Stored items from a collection
----------
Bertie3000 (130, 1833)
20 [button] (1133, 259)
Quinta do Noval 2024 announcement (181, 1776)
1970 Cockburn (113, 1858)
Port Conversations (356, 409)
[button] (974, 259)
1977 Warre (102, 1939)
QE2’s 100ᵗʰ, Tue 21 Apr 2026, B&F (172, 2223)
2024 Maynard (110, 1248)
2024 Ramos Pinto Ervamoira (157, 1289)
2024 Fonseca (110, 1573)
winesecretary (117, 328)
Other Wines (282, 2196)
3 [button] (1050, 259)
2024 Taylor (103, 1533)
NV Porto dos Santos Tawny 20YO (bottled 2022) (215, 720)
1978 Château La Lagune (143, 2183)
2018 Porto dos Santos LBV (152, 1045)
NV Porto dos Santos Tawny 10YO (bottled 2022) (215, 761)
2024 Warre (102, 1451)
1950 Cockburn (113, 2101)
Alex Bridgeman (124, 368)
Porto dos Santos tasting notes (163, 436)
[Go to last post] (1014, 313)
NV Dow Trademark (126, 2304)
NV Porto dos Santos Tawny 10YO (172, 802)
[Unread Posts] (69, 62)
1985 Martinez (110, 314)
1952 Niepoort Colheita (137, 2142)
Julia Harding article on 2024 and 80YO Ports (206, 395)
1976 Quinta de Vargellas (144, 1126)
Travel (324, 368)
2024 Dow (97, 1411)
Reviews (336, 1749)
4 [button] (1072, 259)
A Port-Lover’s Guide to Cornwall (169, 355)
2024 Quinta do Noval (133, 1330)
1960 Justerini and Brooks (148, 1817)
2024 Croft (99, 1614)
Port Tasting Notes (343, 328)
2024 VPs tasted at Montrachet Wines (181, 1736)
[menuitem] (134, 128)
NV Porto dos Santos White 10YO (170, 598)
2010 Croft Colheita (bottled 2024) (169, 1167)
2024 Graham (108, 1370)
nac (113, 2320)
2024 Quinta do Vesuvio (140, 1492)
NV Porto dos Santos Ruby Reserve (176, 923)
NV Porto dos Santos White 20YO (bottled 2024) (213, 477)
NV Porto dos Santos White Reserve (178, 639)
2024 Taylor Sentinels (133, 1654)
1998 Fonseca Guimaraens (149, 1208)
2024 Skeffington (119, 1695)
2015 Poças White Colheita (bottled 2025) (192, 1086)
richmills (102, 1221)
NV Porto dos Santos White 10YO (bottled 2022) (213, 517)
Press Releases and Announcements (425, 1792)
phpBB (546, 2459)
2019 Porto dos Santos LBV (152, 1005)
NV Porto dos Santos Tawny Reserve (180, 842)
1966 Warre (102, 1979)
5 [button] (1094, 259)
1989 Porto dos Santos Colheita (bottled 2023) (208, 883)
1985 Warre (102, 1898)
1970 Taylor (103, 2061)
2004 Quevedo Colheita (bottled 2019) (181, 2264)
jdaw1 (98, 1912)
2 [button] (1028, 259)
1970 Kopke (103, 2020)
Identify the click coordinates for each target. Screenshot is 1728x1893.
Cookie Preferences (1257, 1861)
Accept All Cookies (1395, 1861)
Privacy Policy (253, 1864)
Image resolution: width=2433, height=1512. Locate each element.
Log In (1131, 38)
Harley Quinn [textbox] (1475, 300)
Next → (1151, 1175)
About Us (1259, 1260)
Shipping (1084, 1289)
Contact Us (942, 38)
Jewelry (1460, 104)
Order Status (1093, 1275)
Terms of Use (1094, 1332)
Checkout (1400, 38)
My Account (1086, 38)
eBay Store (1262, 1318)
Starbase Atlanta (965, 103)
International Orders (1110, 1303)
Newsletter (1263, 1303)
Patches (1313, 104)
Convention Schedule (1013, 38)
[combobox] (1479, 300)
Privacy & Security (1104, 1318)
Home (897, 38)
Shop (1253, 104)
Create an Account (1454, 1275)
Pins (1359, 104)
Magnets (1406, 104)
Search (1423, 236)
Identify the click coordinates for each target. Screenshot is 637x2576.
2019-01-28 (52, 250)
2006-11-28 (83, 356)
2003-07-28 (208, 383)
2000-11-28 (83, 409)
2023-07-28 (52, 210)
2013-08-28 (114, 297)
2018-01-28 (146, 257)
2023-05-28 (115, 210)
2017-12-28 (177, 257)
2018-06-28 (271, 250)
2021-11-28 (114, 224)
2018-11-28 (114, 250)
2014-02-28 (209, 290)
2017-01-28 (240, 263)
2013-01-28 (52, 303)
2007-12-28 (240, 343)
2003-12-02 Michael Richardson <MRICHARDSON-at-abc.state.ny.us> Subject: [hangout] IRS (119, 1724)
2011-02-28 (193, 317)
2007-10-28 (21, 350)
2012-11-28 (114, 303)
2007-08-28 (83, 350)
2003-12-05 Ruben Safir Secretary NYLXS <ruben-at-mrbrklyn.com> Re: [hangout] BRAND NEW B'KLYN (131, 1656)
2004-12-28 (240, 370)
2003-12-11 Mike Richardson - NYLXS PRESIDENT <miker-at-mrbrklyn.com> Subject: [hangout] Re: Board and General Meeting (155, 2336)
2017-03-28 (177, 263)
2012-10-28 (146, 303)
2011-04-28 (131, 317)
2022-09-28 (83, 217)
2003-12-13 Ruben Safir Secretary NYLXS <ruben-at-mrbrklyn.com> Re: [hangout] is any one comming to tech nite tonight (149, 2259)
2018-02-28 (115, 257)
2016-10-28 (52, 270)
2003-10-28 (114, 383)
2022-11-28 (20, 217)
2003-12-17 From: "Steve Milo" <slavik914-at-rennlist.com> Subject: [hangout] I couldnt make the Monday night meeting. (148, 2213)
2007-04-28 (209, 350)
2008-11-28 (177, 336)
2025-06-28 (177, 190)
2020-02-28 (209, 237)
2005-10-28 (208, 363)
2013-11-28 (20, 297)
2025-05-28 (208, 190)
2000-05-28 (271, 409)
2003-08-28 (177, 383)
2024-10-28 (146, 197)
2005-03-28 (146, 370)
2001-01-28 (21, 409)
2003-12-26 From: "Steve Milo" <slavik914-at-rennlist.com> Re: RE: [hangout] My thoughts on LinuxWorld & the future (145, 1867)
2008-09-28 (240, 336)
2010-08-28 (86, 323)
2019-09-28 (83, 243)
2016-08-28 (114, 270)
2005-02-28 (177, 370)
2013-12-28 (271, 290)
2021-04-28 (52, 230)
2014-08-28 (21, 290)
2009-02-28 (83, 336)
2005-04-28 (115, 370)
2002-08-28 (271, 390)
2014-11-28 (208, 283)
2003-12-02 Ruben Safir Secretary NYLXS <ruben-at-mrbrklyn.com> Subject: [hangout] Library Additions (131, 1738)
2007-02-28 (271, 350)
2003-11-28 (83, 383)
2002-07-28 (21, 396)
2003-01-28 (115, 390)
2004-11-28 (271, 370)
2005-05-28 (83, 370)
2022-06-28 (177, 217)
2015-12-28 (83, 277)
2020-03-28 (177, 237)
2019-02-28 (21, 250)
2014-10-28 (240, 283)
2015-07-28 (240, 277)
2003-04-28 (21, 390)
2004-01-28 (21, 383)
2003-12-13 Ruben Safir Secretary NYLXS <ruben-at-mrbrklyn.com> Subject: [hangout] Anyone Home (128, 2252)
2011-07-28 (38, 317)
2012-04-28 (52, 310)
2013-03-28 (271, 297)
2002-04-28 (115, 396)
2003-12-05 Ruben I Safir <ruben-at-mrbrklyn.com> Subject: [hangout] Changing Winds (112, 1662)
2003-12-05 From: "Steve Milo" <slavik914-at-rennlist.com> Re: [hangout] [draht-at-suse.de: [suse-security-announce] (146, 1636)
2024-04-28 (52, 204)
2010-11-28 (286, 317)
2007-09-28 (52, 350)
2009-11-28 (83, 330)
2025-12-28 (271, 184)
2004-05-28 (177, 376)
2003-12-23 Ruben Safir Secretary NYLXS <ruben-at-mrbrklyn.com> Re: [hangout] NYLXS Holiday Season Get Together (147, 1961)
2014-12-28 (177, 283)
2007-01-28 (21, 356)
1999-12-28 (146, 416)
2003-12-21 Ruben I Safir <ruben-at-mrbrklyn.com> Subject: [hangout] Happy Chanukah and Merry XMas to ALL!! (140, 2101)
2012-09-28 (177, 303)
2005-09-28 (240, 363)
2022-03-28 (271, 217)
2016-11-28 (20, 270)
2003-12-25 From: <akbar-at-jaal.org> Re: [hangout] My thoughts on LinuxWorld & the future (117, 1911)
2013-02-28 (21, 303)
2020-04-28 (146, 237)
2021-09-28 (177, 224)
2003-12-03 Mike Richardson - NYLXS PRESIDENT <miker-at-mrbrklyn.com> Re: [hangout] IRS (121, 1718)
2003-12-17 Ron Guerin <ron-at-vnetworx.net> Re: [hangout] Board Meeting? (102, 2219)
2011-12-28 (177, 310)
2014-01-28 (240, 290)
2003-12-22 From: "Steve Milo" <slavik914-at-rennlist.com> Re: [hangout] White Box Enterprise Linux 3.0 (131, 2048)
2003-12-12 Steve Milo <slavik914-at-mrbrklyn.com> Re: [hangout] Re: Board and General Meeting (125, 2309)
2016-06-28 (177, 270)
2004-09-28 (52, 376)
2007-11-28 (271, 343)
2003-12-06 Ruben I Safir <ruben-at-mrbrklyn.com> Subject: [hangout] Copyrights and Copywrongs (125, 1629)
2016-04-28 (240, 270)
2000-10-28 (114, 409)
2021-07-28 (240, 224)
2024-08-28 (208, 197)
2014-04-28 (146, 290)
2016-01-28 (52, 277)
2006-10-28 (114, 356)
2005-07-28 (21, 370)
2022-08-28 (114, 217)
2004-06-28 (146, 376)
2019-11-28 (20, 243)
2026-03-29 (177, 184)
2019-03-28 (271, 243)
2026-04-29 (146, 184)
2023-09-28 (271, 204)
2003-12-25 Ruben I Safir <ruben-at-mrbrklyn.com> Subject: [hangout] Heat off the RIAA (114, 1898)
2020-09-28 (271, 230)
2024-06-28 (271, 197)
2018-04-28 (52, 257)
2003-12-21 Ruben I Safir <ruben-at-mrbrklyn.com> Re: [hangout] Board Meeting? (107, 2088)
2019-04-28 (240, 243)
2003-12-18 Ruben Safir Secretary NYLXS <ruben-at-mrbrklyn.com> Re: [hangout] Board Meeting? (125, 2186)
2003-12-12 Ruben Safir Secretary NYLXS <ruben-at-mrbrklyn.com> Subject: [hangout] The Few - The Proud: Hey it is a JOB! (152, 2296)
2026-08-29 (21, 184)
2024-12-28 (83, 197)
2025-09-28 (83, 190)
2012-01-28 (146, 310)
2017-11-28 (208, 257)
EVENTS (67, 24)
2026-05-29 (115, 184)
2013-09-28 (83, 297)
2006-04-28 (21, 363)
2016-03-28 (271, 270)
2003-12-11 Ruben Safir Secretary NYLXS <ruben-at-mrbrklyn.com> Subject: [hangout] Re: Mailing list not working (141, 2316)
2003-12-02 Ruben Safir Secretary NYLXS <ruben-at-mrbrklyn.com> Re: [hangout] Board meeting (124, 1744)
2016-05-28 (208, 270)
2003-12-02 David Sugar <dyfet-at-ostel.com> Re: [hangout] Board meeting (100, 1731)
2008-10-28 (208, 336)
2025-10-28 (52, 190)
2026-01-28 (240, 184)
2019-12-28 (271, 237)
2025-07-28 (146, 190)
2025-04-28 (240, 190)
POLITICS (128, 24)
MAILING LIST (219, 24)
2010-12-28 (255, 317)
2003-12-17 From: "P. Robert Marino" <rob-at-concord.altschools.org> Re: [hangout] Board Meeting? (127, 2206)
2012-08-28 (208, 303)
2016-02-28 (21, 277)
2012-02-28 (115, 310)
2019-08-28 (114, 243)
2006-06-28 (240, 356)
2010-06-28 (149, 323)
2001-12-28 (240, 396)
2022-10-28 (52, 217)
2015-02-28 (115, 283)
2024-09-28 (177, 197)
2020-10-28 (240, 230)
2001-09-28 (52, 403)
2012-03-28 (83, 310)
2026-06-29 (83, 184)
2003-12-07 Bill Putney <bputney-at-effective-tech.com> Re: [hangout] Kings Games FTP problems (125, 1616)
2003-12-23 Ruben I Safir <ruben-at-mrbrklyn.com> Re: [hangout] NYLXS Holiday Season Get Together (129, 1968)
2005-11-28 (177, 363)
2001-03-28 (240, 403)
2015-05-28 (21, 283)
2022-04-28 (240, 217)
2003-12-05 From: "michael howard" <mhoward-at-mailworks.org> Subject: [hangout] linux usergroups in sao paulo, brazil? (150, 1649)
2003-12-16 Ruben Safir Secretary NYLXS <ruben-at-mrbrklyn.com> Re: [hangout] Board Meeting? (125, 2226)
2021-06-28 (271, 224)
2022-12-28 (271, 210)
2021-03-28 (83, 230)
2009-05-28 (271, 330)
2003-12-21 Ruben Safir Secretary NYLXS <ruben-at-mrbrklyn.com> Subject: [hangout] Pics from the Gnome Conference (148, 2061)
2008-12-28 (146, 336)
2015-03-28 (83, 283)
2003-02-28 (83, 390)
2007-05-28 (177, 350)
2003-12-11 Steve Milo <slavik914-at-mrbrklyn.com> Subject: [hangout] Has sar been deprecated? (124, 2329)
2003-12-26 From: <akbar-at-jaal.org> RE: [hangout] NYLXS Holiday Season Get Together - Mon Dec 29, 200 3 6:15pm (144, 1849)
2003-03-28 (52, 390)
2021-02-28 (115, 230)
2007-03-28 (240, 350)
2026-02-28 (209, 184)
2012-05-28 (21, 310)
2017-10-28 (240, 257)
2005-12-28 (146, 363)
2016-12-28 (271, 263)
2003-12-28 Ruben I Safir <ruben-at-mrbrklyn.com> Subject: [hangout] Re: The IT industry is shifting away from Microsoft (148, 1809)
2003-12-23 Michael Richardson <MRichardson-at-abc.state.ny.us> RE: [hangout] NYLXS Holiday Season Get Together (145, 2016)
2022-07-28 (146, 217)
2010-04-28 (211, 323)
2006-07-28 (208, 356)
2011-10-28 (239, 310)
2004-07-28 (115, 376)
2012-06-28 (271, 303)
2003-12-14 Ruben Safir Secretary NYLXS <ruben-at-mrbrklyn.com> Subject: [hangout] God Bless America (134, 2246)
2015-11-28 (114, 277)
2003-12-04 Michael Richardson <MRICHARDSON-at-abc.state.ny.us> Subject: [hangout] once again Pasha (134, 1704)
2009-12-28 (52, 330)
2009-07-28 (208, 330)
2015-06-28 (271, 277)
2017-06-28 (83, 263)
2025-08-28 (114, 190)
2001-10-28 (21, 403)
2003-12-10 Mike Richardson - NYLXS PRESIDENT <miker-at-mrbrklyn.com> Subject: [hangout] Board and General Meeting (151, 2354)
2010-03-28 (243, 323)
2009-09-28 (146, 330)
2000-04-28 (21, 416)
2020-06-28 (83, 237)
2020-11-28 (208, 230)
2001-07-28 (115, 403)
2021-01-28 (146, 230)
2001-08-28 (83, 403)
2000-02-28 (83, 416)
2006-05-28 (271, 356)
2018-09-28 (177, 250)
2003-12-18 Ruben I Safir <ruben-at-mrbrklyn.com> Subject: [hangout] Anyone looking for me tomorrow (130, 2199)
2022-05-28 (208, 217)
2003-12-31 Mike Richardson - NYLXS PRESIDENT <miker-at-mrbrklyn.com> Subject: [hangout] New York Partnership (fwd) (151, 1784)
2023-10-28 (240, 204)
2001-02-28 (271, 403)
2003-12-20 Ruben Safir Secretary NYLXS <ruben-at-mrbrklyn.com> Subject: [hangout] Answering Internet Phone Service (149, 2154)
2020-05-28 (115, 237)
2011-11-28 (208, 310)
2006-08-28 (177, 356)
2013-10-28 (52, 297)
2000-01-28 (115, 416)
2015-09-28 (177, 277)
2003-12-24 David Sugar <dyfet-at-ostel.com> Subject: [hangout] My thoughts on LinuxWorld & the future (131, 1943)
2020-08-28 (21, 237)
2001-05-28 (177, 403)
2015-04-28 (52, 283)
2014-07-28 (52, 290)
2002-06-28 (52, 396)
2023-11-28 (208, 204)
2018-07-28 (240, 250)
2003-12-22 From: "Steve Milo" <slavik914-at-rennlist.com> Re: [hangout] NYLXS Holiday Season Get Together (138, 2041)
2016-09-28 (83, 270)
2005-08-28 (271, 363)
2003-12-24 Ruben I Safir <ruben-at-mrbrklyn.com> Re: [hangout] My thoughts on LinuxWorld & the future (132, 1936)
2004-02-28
----------
§ **Task requirements**: All that should be written out is the stretch of lines above between the one holding "3 [button] (1050, 259)" and the one holding "Log In (1131, 38)", inclusive, exactly as given.

§ **Answer to this problem**:
3 [button] (1050, 259)
2024 Taylor (103, 1533)
NV Porto dos Santos Tawny 20YO (bottled 2022) (215, 720)
1978 Château La Lagune (143, 2183)
2018 Porto dos Santos LBV (152, 1045)
NV Porto dos Santos Tawny 10YO (bottled 2022) (215, 761)
2024 Warre (102, 1451)
1950 Cockburn (113, 2101)
Alex Bridgeman (124, 368)
Porto dos Santos tasting notes (163, 436)
[Go to last post] (1014, 313)
NV Dow Trademark (126, 2304)
NV Porto dos Santos Tawny 10YO (172, 802)
[Unread Posts] (69, 62)
1985 Martinez (110, 314)
1952 Niepoort Colheita (137, 2142)
Julia Harding article on 2024 and 80YO Ports (206, 395)
1976 Quinta de Vargellas (144, 1126)
Travel (324, 368)
2024 Dow (97, 1411)
Reviews (336, 1749)
4 [button] (1072, 259)
A Port-Lover’s Guide to Cornwall (169, 355)
2024 Quinta do Noval (133, 1330)
1960 Justerini and Brooks (148, 1817)
2024 Croft (99, 1614)
Port Tasting Notes (343, 328)
2024 VPs tasted at Montrachet Wines (181, 1736)
[menuitem] (134, 128)
NV Porto dos Santos White 10YO (170, 598)
2010 Croft Colheita (bottled 2024) (169, 1167)
2024 Graham (108, 1370)
nac (113, 2320)
2024 Quinta do Vesuvio (140, 1492)
NV Porto dos Santos Ruby Reserve (176, 923)
NV Porto dos Santos White 20YO (bottled 2024) (213, 477)
NV Porto dos Santos White Reserve (178, 639)
2024 Taylor Sentinels (133, 1654)
1998 Fonseca Guimaraens (149, 1208)
2024 Skeffington (119, 1695)
2015 Poças White Colheita (bottled 2025) (192, 1086)
richmills (102, 1221)
NV Porto dos Santos White 10YO (bottled 2022) (213, 517)
Press Releases and Announcements (425, 1792)
phpBB (546, 2459)
2019 Porto dos Santos LBV (152, 1005)
NV Porto dos Santos Tawny Reserve (180, 842)
1966 Warre (102, 1979)
5 [button] (1094, 259)
1989 Porto dos Santos Colheita (bottled 2023) (208, 883)
1985 Warre (102, 1898)
1970 Taylor (103, 2061)
2004 Quevedo Colheita (bottled 2019) (181, 2264)
jdaw1 (98, 1912)
2 [button] (1028, 259)
1970 Kopke (103, 2020)
Identify the click coordinates for each target. Screenshot is 1728x1893.
Cookie Preferences (1257, 1861)
Accept All Cookies (1395, 1861)
Privacy Policy (253, 1864)
Image resolution: width=2433, height=1512. Locate each element.
Log In (1131, 38)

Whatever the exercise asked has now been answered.